Bacaan —
--- --- ---
“Diberkati dengan teknik yang rapi dan mampu mengubah arah dengan cepat saat menguasai bola, Marko Pjaca bisa menjadi mimpi buruk yang nyata bagi pertahanan lawan dengan larinya yang cepat dan langsung,” tulis Four Four Two ketika mengulas sang pemain dalam sebuah artikel pada Juli 2016.
“Dianggap sebagai pemain serba bisa, posisi terbaik Marko Pjaca ada di sayap kiri, meski dia juga bisa tampil impresif di sayap kanan. Dia juga sering digunakan sebagai (pemain) nomor 10 atau second striker,” tambah ulasan tersebut.
Tidak heran jika saat itu dia menjadi salah satu rising star Kroasia yang dianggap sebagai prospek muda yang sangat berbakat dan menjanjikan dalam dunia sepakbola.
--- --- ---
Soal Latihan —
a) Cetak bagian bacaan tentang Marko Pjaca dari "Tidak heran jika" sampai dengan "dalam dunia sepakbola." tanpa perubahan apa pun.
b) Keluarkan kembali tanpa perubahan baris-baris catatan dari baris yang memuat "The image size is (1500, 812)." sampai dengan baris yang memuat "coord(175,246)", termasuk kedua baris batas tersebut.

Bagian Data —
--- --- ---
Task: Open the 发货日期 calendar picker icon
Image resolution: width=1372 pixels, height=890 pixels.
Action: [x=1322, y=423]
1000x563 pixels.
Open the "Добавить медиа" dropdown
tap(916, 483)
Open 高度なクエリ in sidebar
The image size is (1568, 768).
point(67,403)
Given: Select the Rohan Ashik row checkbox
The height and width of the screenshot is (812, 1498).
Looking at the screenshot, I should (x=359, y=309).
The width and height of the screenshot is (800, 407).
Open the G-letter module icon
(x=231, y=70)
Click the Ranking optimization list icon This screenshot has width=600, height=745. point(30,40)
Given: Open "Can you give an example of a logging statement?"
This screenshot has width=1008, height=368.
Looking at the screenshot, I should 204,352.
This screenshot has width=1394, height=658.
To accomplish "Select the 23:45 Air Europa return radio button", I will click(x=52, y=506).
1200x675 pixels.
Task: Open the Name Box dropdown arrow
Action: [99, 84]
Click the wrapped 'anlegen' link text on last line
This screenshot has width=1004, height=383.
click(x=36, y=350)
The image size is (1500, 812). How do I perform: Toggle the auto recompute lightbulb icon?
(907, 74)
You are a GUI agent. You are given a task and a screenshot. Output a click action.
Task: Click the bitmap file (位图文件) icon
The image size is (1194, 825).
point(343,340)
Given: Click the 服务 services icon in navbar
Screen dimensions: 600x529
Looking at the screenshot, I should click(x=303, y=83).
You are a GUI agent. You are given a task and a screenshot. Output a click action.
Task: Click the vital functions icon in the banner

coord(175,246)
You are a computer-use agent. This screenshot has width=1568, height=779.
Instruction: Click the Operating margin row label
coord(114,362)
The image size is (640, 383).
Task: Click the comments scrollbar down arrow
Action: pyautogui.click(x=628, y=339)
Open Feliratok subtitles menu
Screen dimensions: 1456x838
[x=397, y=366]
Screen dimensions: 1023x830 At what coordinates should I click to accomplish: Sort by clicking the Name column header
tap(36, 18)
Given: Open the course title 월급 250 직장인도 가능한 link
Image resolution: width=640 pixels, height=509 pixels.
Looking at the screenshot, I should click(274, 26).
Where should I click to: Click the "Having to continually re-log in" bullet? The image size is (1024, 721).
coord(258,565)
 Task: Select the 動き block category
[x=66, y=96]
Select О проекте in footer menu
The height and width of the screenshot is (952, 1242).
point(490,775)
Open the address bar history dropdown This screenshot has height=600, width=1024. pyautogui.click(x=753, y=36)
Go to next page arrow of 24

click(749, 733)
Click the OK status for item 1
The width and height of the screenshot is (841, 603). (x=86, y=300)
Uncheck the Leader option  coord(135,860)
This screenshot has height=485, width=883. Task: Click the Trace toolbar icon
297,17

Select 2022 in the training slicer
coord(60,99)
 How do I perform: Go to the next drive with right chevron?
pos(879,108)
--- --- ---
Penyelesaian Soal —
a)
Tidak heran jika saat itu dia menjadi salah satu rising star Kroasia yang dianggap sebagai prospek muda yang sangat berbakat dan menjanjikan dalam dunia sepakbola.

b)
The image size is (1500, 812). How do I perform: Toggle the auto recompute lightbulb icon?
(907, 74)
You are a GUI agent. You are given a task and a screenshot. Output a click action.
Task: Click the bitmap file (位图文件) icon
The image size is (1194, 825).
point(343,340)
Given: Click the 服务 services icon in navbar
Screen dimensions: 600x529
Looking at the screenshot, I should click(x=303, y=83).
You are a GUI agent. You are given a task and a screenshot. Output a click action.
Task: Click the vital functions icon in the banner

coord(175,246)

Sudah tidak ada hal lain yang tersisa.